The use of percentiles and percentile rank classes in the analysis of bibliometric data: Opportunities and limits (1211.0381v1)

Published 2 Nov 2012 in cs.DL and stat.AP

Abstract: Percentiles have been established in bibliometrics as an important alternative to mean-based indicators for obtaining a normalized citation impact of publications. Percentiles have a number of advantages over standard bibliometric indicators used frequently: for example, their calculation is not based on the arithmetic mean which should not be used for skewed bibliometric data. This study describes the opportunities and limits and the advantages and disadvantages of using percentiles in bibliometrics. We also address problems in the calculation of percentiles and percentile rank classes for which there is not (yet) a satisfactory solution. It will be hard to compare the results of different percentile-based studies with each other unless it is clear that the studies were done with the same choices for percentile calculation and rank assignment.

Citations (179)

View on Semantic Scholar

Summary

The paper proposes using percentiles and percentile rank classes (PRs) as robust alternatives to mean-based indicators for analyzing skewed bibliometric citation data.
Percentiles are calculated using methods like Hazen's or Gringorten's and grouped into PR schemes (e.g., PR(2,10)) to enhance the interpretability of citation impact.
Adopting percentile-based analysis can lead to more equitable research assessments, but challenges remain with citation tie-ins, necessitating further standardization of methods.

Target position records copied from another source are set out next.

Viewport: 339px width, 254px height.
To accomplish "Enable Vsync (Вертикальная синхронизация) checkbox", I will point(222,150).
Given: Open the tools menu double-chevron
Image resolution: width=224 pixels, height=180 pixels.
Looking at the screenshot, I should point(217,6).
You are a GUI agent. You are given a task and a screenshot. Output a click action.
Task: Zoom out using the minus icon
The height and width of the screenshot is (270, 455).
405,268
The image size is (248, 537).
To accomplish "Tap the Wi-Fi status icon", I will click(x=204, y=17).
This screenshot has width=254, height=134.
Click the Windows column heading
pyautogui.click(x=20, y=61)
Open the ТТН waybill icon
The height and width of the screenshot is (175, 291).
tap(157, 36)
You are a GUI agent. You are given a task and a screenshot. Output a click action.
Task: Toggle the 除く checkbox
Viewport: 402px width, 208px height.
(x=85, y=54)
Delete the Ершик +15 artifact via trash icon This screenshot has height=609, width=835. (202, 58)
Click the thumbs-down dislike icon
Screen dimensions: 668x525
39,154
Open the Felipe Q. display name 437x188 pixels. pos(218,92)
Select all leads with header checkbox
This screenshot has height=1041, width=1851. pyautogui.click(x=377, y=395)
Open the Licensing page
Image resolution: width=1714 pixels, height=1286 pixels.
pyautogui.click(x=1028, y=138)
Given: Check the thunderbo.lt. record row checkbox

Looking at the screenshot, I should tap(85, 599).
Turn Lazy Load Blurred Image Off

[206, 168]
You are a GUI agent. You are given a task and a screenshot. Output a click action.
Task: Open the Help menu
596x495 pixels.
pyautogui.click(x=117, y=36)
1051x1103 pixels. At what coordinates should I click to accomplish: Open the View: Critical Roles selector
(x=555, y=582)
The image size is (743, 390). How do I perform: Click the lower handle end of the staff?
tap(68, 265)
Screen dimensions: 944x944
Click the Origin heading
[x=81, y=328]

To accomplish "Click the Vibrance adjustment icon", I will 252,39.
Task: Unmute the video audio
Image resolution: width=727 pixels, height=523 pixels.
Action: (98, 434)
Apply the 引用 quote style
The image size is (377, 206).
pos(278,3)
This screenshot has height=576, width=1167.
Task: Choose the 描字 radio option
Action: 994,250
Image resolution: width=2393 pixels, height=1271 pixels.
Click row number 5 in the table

The Use of Percentiles and Percentile Rank Classes in the Analysis of Bibliometric Data: Opportunities and Limits

This paper explores the application of percentiles and percentile rank classes (PRs) to bibliometric data, with a focus on normalizing citation impacts as an alternative to mean-based indicators. Notably, percentiles offer an advantage for skewed bibliometric data distributions, mitigating the influence of outliers compared to arithmetic means.

Reference Sets and Normalization

The authors highlight the utility of reference sets in bibliometric analysis, which allow for normalization across various factors influencing citation impact, including subject categories, publication year, and document type. It is noted that traditional arithmetic mean-based indicators like the Mean Observed Citation Rate (MOCR) and the Mean Expected Citation Rate (MECR) can be skewed by highly cited publications. The paper critiques these methods and suggests that nonparametric statistics such as percentiles could overcome the bias inherent in mean calculations.

Calculation and Application of Percentiles

Percentiles are proposed as a robust measure because they are less affected by extreme values and do not assume a normative data distribution. The paper thoroughly discusses various methodologies for calculating percentiles, including Hazen's compromise and Gringorten's method. These calculations are foundational for categorizing publications into meaningful citation impact classes.

The paper illustrates percentile application through visual representations, such as violin and box plots, which demonstrate citation impact across different universities. These plots underscore disparities in institutional citation performance, highlighting how percentile-based rankings reveal more nuanced distinctions than mean-based metrics.

Assigning Percentiles to Rank Classes

The assignment of percentiles into percentile rank classes is explored as an approach to enhance interpretability of citation metrics. The paper outlines common PR schemes, such as PR(2, 10) and PR(6), which categorize publications based on citation percentiles. Each scheme serves as a convention for evaluating citation impact differences across institutions or researchers.

However, the paper points out challenges, such as the uncertainty in assigning publications with tied citation counts to discrete classes. Several proposed solutions, such as fractional assignments, are analyzed for their practicality and implications on data interpretation.

Implications and Future Directions

The application of percentiles presents significant implications for bibliometric research, offering a more precise tool for incomparably evaluating scholarly impact across various contexts. Theoretical implications include a shift away from mean-based measures towards more distribution-sensitive analyses. Practically, this can refine institutional rankings and research assessments, potentially influencing funding and resource allocation.

Despite its promise, the paper acknowledges unresolved issues with percentile calculations and PR assignments, particularly in cases of citation tie-ins. Further research is encouraged to establish standard methodologies and address these nuances, which could enhance the comparability of percentile-based studies.

In conclusion, this paper demonstrates the potential of percentiles and PRs as robust, alternative bibliometric indicators. Their adoption could lead to more equitable and accurate assessments of research impact, provided standardization of calculation methods and assignment criteria are established through future investigations.